* [Brief]:
Set down exactly the lines below between the line holding "Instruction: Click the Fecha" and the line holding "Task: Select the No Cost EMI card title", inclusive; no other line belongs in the answer.

(Saved entries)
::::::::

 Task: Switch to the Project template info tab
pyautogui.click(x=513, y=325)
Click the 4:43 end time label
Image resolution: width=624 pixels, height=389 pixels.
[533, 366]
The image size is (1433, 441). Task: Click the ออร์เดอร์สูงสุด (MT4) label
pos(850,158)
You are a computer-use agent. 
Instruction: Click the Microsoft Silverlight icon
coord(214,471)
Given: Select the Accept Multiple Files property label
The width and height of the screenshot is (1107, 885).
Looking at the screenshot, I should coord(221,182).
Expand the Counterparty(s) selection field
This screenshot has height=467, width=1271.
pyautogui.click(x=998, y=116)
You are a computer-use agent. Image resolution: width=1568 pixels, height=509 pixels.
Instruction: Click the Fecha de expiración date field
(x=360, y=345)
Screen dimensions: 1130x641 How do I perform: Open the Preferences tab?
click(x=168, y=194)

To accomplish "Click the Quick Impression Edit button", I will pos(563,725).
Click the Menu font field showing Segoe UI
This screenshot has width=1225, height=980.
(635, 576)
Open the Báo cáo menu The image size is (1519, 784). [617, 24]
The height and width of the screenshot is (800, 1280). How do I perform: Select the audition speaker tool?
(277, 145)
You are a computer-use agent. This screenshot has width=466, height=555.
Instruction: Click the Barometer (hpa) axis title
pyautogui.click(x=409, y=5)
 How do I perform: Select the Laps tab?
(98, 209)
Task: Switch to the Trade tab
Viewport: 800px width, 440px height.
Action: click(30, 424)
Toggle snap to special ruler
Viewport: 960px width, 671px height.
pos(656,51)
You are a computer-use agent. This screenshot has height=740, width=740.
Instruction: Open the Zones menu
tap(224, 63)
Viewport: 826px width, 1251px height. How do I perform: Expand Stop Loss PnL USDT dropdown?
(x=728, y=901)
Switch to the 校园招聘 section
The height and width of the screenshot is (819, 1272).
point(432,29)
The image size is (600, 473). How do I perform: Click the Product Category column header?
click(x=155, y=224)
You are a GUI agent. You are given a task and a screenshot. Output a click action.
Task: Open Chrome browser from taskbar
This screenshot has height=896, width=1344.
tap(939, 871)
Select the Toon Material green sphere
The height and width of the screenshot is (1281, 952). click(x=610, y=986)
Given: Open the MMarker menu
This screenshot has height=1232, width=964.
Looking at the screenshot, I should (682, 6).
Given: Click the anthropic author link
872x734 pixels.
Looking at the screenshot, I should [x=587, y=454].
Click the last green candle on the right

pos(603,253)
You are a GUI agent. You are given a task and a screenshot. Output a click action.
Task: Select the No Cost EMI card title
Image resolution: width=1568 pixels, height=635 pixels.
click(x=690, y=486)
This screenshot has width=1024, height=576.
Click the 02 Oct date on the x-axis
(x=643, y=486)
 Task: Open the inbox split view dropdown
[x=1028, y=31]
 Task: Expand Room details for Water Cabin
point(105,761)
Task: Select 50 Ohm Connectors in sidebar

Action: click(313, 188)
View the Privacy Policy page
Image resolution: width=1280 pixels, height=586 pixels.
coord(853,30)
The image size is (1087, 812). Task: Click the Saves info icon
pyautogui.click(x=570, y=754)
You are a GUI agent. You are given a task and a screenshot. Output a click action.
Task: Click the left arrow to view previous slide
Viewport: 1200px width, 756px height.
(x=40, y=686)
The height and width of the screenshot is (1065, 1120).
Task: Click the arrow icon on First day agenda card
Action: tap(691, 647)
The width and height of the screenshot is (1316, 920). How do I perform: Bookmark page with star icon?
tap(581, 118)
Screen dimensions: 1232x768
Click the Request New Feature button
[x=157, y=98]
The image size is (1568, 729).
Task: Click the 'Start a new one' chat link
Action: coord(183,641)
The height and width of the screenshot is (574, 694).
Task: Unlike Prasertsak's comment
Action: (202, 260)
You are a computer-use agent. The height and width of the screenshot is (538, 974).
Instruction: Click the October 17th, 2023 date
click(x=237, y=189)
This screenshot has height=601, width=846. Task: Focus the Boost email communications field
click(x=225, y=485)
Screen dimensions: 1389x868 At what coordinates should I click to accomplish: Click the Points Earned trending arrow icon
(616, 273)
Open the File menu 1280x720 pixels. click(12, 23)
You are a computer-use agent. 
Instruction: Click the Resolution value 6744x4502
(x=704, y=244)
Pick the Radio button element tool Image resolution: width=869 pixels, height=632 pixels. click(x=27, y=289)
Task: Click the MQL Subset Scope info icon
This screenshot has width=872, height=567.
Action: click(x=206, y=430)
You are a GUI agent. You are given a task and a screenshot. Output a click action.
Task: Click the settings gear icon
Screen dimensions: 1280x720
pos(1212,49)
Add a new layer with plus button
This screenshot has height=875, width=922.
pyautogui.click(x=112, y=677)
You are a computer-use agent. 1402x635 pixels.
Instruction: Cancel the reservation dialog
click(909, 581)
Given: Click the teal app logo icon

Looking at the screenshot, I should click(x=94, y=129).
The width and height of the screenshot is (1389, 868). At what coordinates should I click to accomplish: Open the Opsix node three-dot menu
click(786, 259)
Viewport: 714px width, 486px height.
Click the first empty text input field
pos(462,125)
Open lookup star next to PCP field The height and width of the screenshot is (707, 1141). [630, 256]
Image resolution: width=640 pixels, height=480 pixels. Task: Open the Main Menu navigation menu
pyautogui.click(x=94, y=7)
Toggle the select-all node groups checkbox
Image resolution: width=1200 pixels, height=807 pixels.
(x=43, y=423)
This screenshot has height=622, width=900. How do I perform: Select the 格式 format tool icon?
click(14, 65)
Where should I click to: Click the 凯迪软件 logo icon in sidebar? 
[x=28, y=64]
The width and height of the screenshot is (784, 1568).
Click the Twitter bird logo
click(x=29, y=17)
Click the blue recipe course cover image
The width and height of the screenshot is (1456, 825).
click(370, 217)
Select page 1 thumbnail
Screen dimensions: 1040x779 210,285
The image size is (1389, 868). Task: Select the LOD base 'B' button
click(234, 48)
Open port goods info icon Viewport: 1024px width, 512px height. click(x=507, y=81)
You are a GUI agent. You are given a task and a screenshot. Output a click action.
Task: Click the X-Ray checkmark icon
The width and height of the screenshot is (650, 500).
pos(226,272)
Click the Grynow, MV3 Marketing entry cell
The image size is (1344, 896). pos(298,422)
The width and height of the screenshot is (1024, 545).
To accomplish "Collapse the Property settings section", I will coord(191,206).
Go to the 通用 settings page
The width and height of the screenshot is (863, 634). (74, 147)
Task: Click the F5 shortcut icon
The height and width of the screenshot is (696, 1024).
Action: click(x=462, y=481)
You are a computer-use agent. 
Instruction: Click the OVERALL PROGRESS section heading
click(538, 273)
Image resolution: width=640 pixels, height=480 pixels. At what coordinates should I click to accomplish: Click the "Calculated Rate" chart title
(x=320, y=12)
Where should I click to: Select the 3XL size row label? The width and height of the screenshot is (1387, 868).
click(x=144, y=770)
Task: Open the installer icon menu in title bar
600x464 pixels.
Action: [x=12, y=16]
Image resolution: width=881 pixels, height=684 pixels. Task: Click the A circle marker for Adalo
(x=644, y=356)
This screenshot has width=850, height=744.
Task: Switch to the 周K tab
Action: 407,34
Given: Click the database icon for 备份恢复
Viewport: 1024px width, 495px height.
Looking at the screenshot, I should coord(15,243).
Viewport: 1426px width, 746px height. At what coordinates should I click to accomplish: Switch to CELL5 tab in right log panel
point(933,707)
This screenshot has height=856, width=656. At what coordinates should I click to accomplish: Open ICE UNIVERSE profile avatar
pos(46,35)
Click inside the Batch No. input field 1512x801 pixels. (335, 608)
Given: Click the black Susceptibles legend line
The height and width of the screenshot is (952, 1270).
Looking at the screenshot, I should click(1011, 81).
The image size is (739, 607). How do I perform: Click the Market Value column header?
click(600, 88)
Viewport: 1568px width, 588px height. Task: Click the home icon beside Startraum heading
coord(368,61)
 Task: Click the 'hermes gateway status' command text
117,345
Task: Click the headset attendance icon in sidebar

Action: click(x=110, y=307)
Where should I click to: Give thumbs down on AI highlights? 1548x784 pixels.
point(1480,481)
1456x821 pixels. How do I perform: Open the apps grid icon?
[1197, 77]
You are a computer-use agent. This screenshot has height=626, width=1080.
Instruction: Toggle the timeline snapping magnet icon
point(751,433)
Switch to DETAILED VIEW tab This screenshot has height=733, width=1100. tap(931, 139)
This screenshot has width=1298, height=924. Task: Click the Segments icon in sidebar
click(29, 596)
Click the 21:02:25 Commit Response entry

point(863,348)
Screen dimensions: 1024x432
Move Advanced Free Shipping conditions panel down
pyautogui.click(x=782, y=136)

::::::::

* [Result of the exercise]:
Instruction: Click the Fecha de expiración date field
(x=360, y=345)
Screen dimensions: 1130x641 How do I perform: Open the Preferences tab?
click(x=168, y=194)

To accomplish "Click the Quick Impression Edit button", I will pos(563,725).
Click the Menu font field showing Segoe UI
This screenshot has width=1225, height=980.
(635, 576)
Open the Báo cáo menu The image size is (1519, 784). [617, 24]
The height and width of the screenshot is (800, 1280). How do I perform: Select the audition speaker tool?
(277, 145)
You are a computer-use agent. This screenshot has width=466, height=555.
Instruction: Click the Barometer (hpa) axis title
pyautogui.click(x=409, y=5)
 How do I perform: Select the Laps tab?
(98, 209)
Task: Switch to the Trade tab
Viewport: 800px width, 440px height.
Action: click(30, 424)
Toggle snap to special ruler
Viewport: 960px width, 671px height.
pos(656,51)
You are a computer-use agent. This screenshot has height=740, width=740.
Instruction: Open the Zones menu
tap(224, 63)
Viewport: 826px width, 1251px height. How do I perform: Expand Stop Loss PnL USDT dropdown?
(x=728, y=901)
Switch to the 校园招聘 section
The height and width of the screenshot is (819, 1272).
point(432,29)
The image size is (600, 473). How do I perform: Click the Product Category column header?
click(x=155, y=224)
You are a GUI agent. You are given a task and a screenshot. Output a click action.
Task: Open Chrome browser from taskbar
This screenshot has height=896, width=1344.
tap(939, 871)
Select the Toon Material green sphere
The height and width of the screenshot is (1281, 952). click(x=610, y=986)
Given: Open the MMarker menu
This screenshot has height=1232, width=964.
Looking at the screenshot, I should (682, 6).
Given: Click the anthropic author link
872x734 pixels.
Looking at the screenshot, I should [x=587, y=454].
Click the last green candle on the right

pos(603,253)
You are a GUI agent. You are given a task and a screenshot. Output a click action.
Task: Select the No Cost EMI card title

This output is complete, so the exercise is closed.